Your task -> Repeat exactly the lines below from the line that contains "Undo the last annotation" to the last line, inclusive, without the pictures.

Listed records ->
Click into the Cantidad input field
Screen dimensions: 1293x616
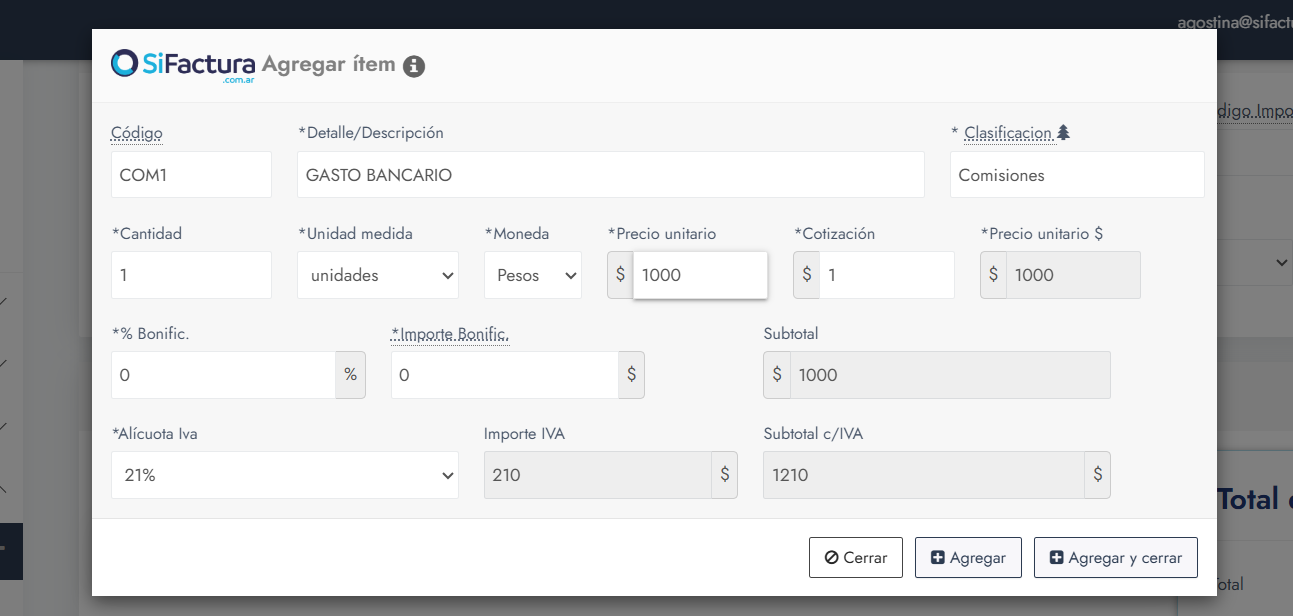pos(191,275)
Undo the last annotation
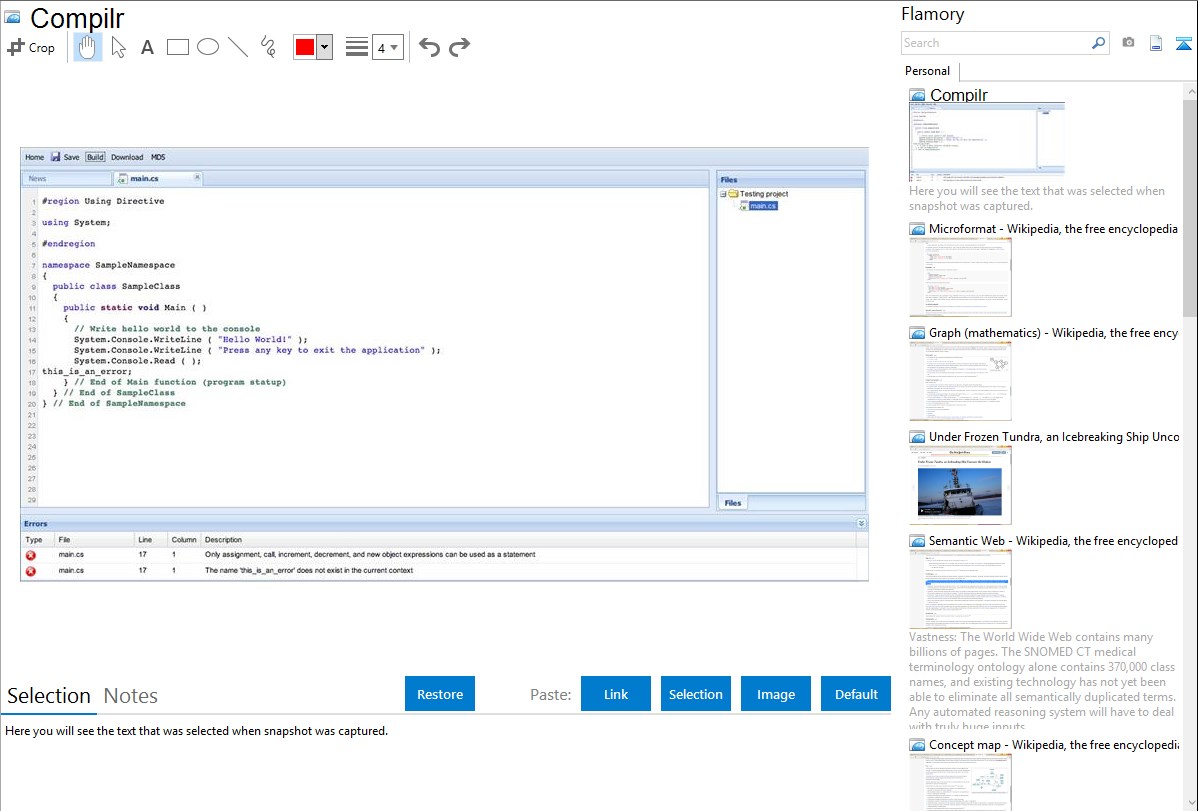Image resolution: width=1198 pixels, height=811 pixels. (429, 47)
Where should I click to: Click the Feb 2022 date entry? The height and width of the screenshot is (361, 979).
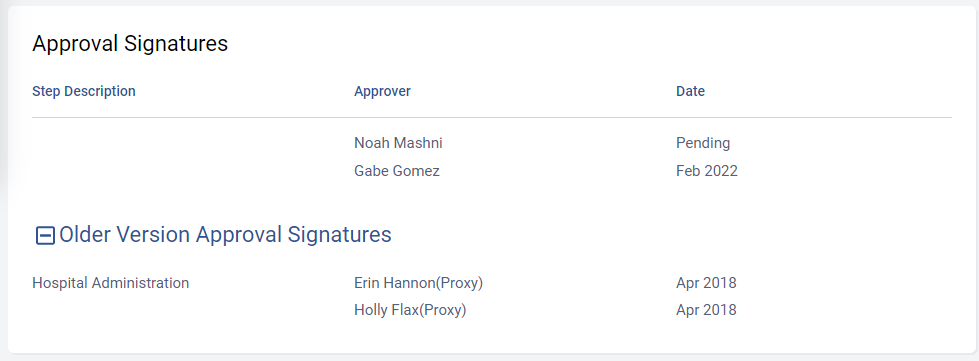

Answer to this exercise ->
Undo the last annotation
Image resolution: width=1198 pixels, height=811 pixels. (429, 47)
Where should I click to: Click the Feb 2022 date entry? The height and width of the screenshot is (361, 979).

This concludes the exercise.